Things were looking good, then I came to a locked gate. No signs, looked easy to lift the bike over, but I decided that adventure was not worth the risk of a lynching. After all, I was alone and nobody knew where I was. I turned around and road back south.
I decided just to find Utah SH43 and go check out the Coral Pink Sand Dunes. The St. George Chamber of Commerce had given Jim and the girls and I a brochure for this park, so I had expected that it might be worth seeing. I skirted around Colorado City, now into the Arizona Strip, then wound up back on highway 59 (actually known as 389 in Arizona). Shortly I came to the Cane Beds road, which I remembered as being the way to get to SH43. I hooked a left and proceeded East.
After riding for a while down the straight, paved Cane Beds road I encountered the gate shown below, which made me feel good about the decision I had made not to cross any locked gates:
You know, nothing says “welcome to the bosom of my home” like 5 dead coyotes hanging from the fence right next to your NO TRESPASSING sign.
I was about 30 miles into my little odyssey when the Cane Beds road turned north and became dirt. Or perhaps I should say it became sand. A sign said “Coral Pink Sand Dunes, 8 miles”. I checked my water, looked good. I kept grinding away.

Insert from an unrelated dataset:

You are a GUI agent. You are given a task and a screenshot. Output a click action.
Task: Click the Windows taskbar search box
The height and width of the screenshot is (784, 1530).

It was a gentle climb up SH43. Once in a while the sand got truly deep and it became a wrestling match, but for the most part it was pretty and aerobic. Little traffic for the most part. After about three miles I got back to the Utah border, where there was a cattle guard, the road became paved, and a sign announced “Coral Pink Sand Dunes State Park, 8 miles”.
What the? That three miles didn’t count? OK, OK, I’m not going to just fold up now, what’s another 3 miles between friends—or sister wives?

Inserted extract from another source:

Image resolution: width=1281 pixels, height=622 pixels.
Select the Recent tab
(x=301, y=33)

So I kept going, and soon saw lots of toy box campers with Republican-looking guys sporting flat tops milling around them. I guess these mormon folks like to celebrate the Lord’s Day by burning up some fossil fuels and raising some dust.
So I got up to the park entrance and I though I’d roll in there and top off my water. The day had gotten a bit on the hot side, which was nice, but I could imagine running out of water, especially since I was nearly 42 miles into this adventure and had probably near that many more to get back to the POD. The incredibly skinny gal in the booth told me I’d have to pay $5 to come in, even on a bike. I could hear somebody revving a hopped up 2-stroke behind her somewhere, so it became clear to me that this park was a petro-toy destination. I decided I wasn’t going to pay a 5-spot to see a natural wonder that was being bathed with un-burned hydrocarbon. I snapped this picture:
Seems that the coral pink sand of the dunes wasn’t a remarkably different color from the road:
So I rolled down-canyon back to my coral pink dirt road and back into the Arizona Strip.
The return trip was quite a bit like the trip out except that I was sweatier and hungrier, and my water pack was lighter all the time. I hadn’t really left the POD prepared for an 80-mile journey in 80° heat. That’s adventuring for you!
I stopped at a convenience store in Hilldale on the way back to buy a quart of water. There were lots of stares from the teenage boys in the parking lot, and the pretty little clerk looked at me like I had antlers, what with my lycra, bike helmet, buck rogers sunglasses and earphones.
I might as well have been wearing a black cocktail dress and a gold tiara.
I had the staggers pretty good when I got back to the POD. Luckily the food was already cooked and just needed to be warmed up in the frying pan. I chowed down, drank a couple quarts of gator aid, then promptly passed out on my bunk for an hour or so.